Segment Open
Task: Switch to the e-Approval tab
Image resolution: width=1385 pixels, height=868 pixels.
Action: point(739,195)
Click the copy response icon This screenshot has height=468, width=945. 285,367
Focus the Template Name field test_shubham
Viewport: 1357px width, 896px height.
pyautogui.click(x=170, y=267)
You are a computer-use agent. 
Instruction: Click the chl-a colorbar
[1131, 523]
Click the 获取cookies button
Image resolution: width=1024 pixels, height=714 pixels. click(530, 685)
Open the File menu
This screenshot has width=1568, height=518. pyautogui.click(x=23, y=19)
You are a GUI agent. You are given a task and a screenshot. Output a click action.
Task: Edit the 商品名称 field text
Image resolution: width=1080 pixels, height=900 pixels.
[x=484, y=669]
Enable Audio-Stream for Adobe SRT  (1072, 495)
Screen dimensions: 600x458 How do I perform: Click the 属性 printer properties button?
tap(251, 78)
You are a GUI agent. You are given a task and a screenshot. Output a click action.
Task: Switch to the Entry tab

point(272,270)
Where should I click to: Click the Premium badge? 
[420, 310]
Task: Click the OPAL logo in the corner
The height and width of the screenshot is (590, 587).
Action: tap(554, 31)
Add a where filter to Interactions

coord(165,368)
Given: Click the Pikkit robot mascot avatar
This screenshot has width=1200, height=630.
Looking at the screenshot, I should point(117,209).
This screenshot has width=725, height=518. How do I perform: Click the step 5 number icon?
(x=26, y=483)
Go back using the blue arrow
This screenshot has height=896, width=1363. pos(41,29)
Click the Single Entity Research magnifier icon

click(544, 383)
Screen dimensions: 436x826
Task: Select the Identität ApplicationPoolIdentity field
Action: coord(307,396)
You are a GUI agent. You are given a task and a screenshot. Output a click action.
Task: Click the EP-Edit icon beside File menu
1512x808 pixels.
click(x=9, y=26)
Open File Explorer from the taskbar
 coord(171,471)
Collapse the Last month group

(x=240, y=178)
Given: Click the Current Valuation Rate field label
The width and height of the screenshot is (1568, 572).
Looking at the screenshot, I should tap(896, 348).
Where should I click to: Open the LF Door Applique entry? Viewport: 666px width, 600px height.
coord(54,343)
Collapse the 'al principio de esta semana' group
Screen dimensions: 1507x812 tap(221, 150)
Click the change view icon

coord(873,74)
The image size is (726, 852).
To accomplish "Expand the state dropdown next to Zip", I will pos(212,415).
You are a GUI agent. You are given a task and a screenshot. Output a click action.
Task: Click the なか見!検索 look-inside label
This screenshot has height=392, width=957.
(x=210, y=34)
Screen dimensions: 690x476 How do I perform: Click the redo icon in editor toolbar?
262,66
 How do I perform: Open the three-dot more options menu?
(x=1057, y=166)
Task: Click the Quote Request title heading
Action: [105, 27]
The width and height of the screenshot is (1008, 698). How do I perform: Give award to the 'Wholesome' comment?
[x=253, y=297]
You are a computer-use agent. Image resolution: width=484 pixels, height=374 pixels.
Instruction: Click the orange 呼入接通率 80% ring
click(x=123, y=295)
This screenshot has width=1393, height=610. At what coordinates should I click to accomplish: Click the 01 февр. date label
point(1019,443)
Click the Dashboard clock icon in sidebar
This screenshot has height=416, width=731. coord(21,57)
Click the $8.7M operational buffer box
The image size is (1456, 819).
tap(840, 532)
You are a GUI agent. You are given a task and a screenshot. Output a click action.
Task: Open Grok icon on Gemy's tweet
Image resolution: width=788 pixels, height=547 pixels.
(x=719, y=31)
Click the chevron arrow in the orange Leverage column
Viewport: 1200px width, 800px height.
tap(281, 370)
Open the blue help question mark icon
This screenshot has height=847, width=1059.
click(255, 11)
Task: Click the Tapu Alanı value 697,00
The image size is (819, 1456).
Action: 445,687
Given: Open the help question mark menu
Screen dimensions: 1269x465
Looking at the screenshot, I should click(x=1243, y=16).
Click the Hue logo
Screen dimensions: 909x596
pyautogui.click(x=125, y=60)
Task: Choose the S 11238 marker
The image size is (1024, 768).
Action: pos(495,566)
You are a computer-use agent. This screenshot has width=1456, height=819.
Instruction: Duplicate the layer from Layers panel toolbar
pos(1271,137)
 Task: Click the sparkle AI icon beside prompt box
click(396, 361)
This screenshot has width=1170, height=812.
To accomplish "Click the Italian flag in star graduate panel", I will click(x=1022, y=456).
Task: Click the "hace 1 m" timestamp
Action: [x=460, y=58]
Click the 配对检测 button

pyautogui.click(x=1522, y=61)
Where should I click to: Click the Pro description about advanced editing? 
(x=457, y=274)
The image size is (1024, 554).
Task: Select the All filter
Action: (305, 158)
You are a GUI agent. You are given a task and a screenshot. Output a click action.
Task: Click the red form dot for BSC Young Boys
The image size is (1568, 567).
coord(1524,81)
Segment Closed
EXERCISE AIM -
Each line of the listing should be reproduced without any alteration.

OUTPUT BELOW -
Task: Switch to the e-Approval tab
Image resolution: width=1385 pixels, height=868 pixels.
Action: point(739,195)
Click the copy response icon This screenshot has height=468, width=945. 285,367
Focus the Template Name field test_shubham
Viewport: 1357px width, 896px height.
pyautogui.click(x=170, y=267)
You are a computer-use agent. 
Instruction: Click the chl-a colorbar
[1131, 523]
Click the 获取cookies button
Image resolution: width=1024 pixels, height=714 pixels. click(530, 685)
Open the File menu
This screenshot has width=1568, height=518. pyautogui.click(x=23, y=19)
You are a GUI agent. You are given a task and a screenshot. Output a click action.
Task: Edit the 商品名称 field text
Image resolution: width=1080 pixels, height=900 pixels.
[x=484, y=669]
Enable Audio-Stream for Adobe SRT  (1072, 495)
Screen dimensions: 600x458 How do I perform: Click the 属性 printer properties button?
tap(251, 78)
You are a GUI agent. You are given a task and a screenshot. Output a click action.
Task: Switch to the Entry tab

point(272,270)
Where should I click to: Click the Premium badge? 
[420, 310]
Task: Click the OPAL logo in the corner
The height and width of the screenshot is (590, 587).
Action: tap(554, 31)
Add a where filter to Interactions

coord(165,368)
Given: Click the Pikkit robot mascot avatar
This screenshot has width=1200, height=630.
Looking at the screenshot, I should point(117,209).
This screenshot has width=725, height=518. How do I perform: Click the step 5 number icon?
(x=26, y=483)
Go back using the blue arrow
This screenshot has height=896, width=1363. pos(41,29)
Click the Single Entity Research magnifier icon

click(544, 383)
Screen dimensions: 436x826
Task: Select the Identität ApplicationPoolIdentity field
Action: coord(307,396)
You are a GUI agent. You are given a task and a screenshot. Output a click action.
Task: Click the EP-Edit icon beside File menu
1512x808 pixels.
click(x=9, y=26)
Open File Explorer from the taskbar
 coord(171,471)
Collapse the Last month group

(x=240, y=178)
Given: Click the Current Valuation Rate field label
The width and height of the screenshot is (1568, 572).
Looking at the screenshot, I should tap(896, 348).
Where should I click to: Open the LF Door Applique entry? Viewport: 666px width, 600px height.
coord(54,343)
Collapse the 'al principio de esta semana' group
Screen dimensions: 1507x812 tap(221, 150)
Click the change view icon

coord(873,74)
The image size is (726, 852).
To accomplish "Expand the state dropdown next to Zip", I will pos(212,415).
You are a GUI agent. You are given a task and a screenshot. Output a click action.
Task: Click the なか見!検索 look-inside label
This screenshot has height=392, width=957.
(x=210, y=34)
Screen dimensions: 690x476 How do I perform: Click the redo icon in editor toolbar?
262,66
 How do I perform: Open the three-dot more options menu?
(x=1057, y=166)
Task: Click the Quote Request title heading
Action: [105, 27]
The width and height of the screenshot is (1008, 698). How do I perform: Give award to the 'Wholesome' comment?
[x=253, y=297]
You are a computer-use agent. Image resolution: width=484 pixels, height=374 pixels.
Instruction: Click the orange 呼入接通率 80% ring
click(x=123, y=295)
This screenshot has width=1393, height=610. At what coordinates should I click to accomplish: Click the 01 февр. date label
point(1019,443)
Click the Dashboard clock icon in sidebar
This screenshot has height=416, width=731. coord(21,57)
Click the $8.7M operational buffer box
The image size is (1456, 819).
tap(840, 532)
You are a GUI agent. You are given a task and a screenshot. Output a click action.
Task: Open Grok icon on Gemy's tweet
Image resolution: width=788 pixels, height=547 pixels.
(x=719, y=31)
Click the chevron arrow in the orange Leverage column
Viewport: 1200px width, 800px height.
tap(281, 370)
Open the blue help question mark icon
This screenshot has height=847, width=1059.
click(255, 11)
Task: Click the Tapu Alanı value 697,00
The image size is (819, 1456).
Action: 445,687
Given: Open the help question mark menu
Screen dimensions: 1269x465
Looking at the screenshot, I should click(x=1243, y=16).
Click the Hue logo
Screen dimensions: 909x596
pyautogui.click(x=125, y=60)
Task: Choose the S 11238 marker
The image size is (1024, 768).
Action: pos(495,566)
You are a computer-use agent. This screenshot has width=1456, height=819.
Instruction: Duplicate the layer from Layers panel toolbar
pos(1271,137)
 Task: Click the sparkle AI icon beside prompt box
click(396, 361)
This screenshot has width=1170, height=812.
To accomplish "Click the Italian flag in star graduate panel", I will click(x=1022, y=456).
Task: Click the "hace 1 m" timestamp
Action: [x=460, y=58]
Click the 配对检测 button

pyautogui.click(x=1522, y=61)
Where should I click to: Click the Pro description about advanced editing? 
(x=457, y=274)
The image size is (1024, 554).
Task: Select the All filter
Action: (305, 158)
You are a GUI agent. You are given a task and a screenshot. Output a click action.
Task: Click the red form dot for BSC Young Boys
The image size is (1568, 567).
coord(1524,81)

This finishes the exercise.